I would estimate that the local llama3 inferencing uses less power than when done in a datacenter, because there simply is less power available locally (try finding an end-user device that is used mass-market with enough power available, you won't; only small markets like gaming PCs and workstations will do).

  • "I would estimate that the local llama3 inferencing uses less power than when done in a datacenter, because there simply is less power available locally"

    Is this taking into account the fact that datacenter resources are shared?

    Llama 3 on my laptop may use less power, but it's serving just me.

    Llama 3 in a datacenter or more expensive, more power-hungry hardware is potentially serving hundreds or thousands of users.

  • 20 Wh for 30 minutes of hardware accelerated h265 decoding is an order of magnitude too high at any bitrate. Please cite your sources.

    • As I wrote in my reply, I don't have "sources".

      Pure decode excluding any other requirements is probably pretty low, but running a decoder isn't all you need. There's network, display, storage and RAM so your OS can run etc. There will probably be plenty of variation (brightness, environment, how you get your stream in since a 5G modem is probably going to be different energy-wise compared to WiFi or Ethernet), and if you have something like a decoder in the CPU or in the GPU and if that GPU is separate, more PCIe involvement etc. But we can still estimate:

      Hardware decoding (1080p video): ~5–15 W for the CPU/GPU

      Overall system power usage (screen, memory, etc.): ~25–45 W for a typical laptop.

      Duration (30 minutes): If we assume an average of 35 W total system power, the energy consumption is:

      Energy = 35W × 0.5h ours = 17.5 Wh

      We can do a similar one for inference, also recognising you'll have variations either way:

      CPU inference: ~50 W. GPU inference: ~80 W. Overall system power usage: ~70–120 W for a typical laptop during LLM inference.

      Duration (30 minutes): Assuming an average of 100 W total system power:

      Energy = 100W × 0.5 hours = 50Wh

      We could pretend that our own laptop is very good at some of these tasks, but we're not taking about the best possible outcome, we're talking about the fact that there is a difference between decoding a video stream and doing LLM inference, and the fact that that difference is big enough to make someone's point that video streaming is somehow 'worse' or 'as bad as' LLM usage moot. Because it's not. LLM training and LLM inference eats way more energy.

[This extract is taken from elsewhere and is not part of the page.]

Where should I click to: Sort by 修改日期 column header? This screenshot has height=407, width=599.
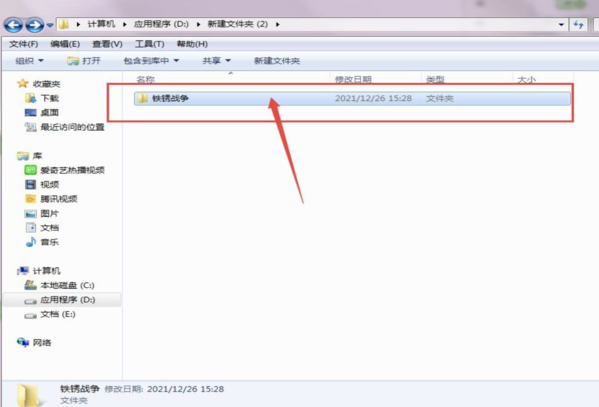pyautogui.click(x=353, y=79)
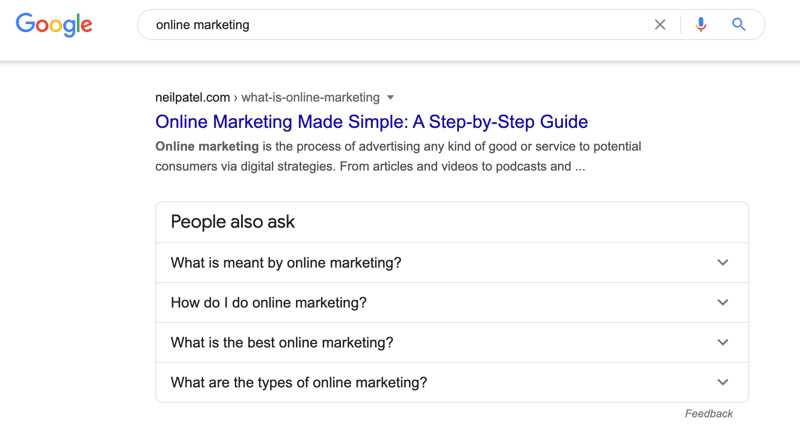Select the question 'What is meant by online marketing?'
Viewport: 800px width, 440px height.
click(286, 263)
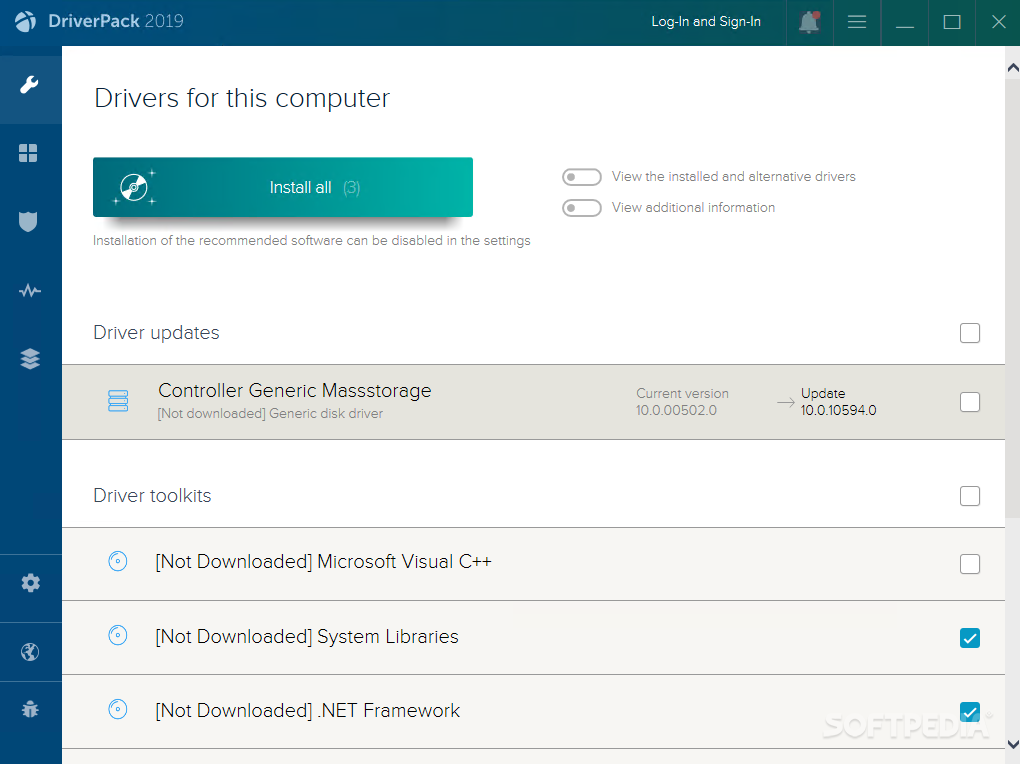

      Edit: looking at some random search engine results, you get a bunch of reddit posts with screenshots from people asking where the power consumption goes on their locally running LLM inferencing: https://www.reddit.com/r/LocalLLaMA/comments/17vr3uu/what_ex...

      It seems their local usage hovers around 100W. Other similar posts hover around the same, but it seems to be throttle based as other machines with faster chips also throttle around the same power target while delivering better performance. Most local models use a quantised model which is less resource-hungry, the cloud-hosted models tend to use much larger (and thus more hungry models).

      Edit2: looking at some real-world optimised decoding measurements, it appears you can decode VP9 and H.265 on 1 year old hardware below 200mW. So not even 1W. That would mean LLM inferencing is orders of magnitude more power hungry than video decoding. Either way: LLM power usage > Video Decode power usage, so the article trying to put them in the same boat is nonsense.

Luckily we don’t have to do such a calculation. All this energy use will be factored into cost which tells us which is using more resources.

  • Ah yes high tech, an industry where there's famously no weird distorting influence from VCs subsidizing unprofitable business models to grab market share.

    • It doesn’t matter that you are paying for, someone’s paying for it, and that economizing force always is putting pressure on.